The Emma Lazarus poem engraved at the base of Statue of Liberty invites the tired, the poor, the huddled masses, and the wretched to the nation’s shores. With much less grace, the tired, poor, and wretched of our society often make their way to the offices of attorneys who seek to defend them in the face of allegations for offenses that are themselves the products of discrimination, undeniable societal schisms, and living conditions and subcultures that poison and stigmatize. We have come to think of these defendants as hapless and unfortunate recipients of social injustice. The broad scope of social injustice is difficult to change. However, the hapless defendants who become litigants offer an opportunity to make a difference, albeit on a short-term basis with a clientele that poses substantial challenges.

We start with the undeniable fact that many aspects of the U.S. court system have enormous rolling momentum that keeps such hapless defendants uninformed, unprepared, and, for the most part, unsuccessful in their own defense. These defendants are sometimes seen as doomed when defended by public defenders with oppressively heavy caseloads or by court appointed attorneys who have little time to work with them. This article is about the need for quick and effective transformations in representation and interactions so that such defendants have a modestly improved chance of success at their own trials.

Before we move into solutions, some major impediments to success must be noted. Hapless defendants are often irresponsible, difficult to deal with, and even infuriating. That is, they may not show up for appointments as scheduled and often make excuses for their absence. They can appear, when they finally do appear, in dirty clothes, unkempt hair, and they might have poor hygiene.

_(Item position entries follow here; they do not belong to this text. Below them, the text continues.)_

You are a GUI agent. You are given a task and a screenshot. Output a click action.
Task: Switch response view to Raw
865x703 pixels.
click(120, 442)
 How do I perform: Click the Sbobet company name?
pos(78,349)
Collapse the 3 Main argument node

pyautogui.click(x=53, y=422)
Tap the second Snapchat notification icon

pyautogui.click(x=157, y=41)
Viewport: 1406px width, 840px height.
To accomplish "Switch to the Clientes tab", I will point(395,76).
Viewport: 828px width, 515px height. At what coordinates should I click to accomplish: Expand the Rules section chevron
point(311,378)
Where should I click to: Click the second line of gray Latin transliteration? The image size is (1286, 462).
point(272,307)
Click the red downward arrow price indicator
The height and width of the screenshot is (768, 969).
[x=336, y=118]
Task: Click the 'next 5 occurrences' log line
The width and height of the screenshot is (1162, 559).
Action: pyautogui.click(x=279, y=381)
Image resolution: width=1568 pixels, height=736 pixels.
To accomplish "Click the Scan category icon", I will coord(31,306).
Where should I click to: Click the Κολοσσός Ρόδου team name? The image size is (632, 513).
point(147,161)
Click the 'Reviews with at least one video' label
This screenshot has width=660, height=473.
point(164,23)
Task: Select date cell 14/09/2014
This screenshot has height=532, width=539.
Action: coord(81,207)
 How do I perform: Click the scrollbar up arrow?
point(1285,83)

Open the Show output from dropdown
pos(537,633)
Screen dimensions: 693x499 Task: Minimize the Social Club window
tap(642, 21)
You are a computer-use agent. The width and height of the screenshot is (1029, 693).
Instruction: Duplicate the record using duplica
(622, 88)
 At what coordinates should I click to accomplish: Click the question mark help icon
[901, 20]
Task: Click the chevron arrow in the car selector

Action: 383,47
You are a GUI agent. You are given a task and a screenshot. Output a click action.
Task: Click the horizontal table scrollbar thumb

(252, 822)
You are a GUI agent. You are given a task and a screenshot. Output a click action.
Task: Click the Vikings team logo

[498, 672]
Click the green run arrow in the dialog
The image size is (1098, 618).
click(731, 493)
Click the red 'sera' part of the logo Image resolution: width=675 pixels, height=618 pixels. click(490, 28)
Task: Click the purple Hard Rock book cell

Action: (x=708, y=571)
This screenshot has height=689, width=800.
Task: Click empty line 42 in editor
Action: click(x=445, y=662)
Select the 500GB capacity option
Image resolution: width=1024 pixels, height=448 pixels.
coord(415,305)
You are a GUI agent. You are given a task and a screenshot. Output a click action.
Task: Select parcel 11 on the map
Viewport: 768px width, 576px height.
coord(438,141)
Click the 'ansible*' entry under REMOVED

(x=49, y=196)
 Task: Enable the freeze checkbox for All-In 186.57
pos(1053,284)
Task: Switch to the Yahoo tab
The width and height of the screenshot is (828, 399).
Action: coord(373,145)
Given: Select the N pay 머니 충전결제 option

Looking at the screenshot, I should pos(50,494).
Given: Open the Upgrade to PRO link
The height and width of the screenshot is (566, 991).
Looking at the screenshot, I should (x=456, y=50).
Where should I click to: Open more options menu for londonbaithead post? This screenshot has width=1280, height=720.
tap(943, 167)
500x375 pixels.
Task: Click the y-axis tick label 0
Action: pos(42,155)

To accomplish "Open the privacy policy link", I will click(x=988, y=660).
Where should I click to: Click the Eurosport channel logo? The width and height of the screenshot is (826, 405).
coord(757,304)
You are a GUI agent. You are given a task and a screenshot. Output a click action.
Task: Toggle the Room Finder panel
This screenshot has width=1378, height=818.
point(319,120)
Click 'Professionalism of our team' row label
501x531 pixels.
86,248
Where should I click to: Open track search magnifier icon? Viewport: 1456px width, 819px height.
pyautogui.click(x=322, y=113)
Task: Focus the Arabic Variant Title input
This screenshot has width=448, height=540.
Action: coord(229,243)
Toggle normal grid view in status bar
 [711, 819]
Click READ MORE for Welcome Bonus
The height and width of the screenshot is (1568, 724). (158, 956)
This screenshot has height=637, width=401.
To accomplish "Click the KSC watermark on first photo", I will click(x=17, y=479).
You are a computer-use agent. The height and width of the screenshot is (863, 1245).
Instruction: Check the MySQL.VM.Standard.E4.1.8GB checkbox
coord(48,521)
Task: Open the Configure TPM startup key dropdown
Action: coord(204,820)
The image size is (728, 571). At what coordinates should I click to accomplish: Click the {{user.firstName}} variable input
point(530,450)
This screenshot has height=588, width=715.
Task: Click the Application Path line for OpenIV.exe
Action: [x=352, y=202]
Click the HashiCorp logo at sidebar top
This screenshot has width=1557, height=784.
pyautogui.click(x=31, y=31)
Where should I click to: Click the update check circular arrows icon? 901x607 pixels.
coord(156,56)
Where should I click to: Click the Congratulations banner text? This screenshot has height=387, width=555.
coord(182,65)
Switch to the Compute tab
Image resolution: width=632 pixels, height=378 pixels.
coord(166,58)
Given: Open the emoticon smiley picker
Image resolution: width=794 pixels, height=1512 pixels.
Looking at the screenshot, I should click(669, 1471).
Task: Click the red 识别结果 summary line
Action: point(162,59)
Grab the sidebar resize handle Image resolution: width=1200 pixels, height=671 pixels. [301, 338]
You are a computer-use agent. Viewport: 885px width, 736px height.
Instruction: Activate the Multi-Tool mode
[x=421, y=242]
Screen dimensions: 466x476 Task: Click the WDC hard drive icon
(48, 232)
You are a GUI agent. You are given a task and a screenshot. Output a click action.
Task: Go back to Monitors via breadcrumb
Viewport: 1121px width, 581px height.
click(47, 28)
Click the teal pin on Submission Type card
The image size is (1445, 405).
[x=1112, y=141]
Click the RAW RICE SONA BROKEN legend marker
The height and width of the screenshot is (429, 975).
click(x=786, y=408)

They often do not listen well; in fact, a discussion of legal issues often runs into fatalism, pessimism, or a sense of being distracted, bewildered, or uninterested in what is being said. Information about plea options rarely gets into any nuanced issues, if such attorney-client discussions get into many issues at all. These clients are often insistent about simple and palpably improbable alibis.

Hapless defendants are instantly recognizable by their speech, appearance, gestures, and role-taking. There is the defendant who glares stone-faced at the judge or jury, or who has a poor attitude that serves to alienate everyone. These defendants might ramble, have trouble forming coherent sentences, or they can come across as angry, petulant, or sly. They can look so odd or socially different from other courtroom actors that they fail to elicit sympathy from triers of fact for supposedly objective evaluations of guilt or innocence. In a recent case that we observed in District Court, a house painter with disheveled hair arrived late in torn and spattered t-shirt and overalls, after which the judge curtly adjourned the proceedings and sent him home to clean up. In another case, a young man played up to the crowd by giggling, gesturing, and acting as if it were all a joke. The judge took a dim view of this behavior as well and promptly denied bail and sent him to jail.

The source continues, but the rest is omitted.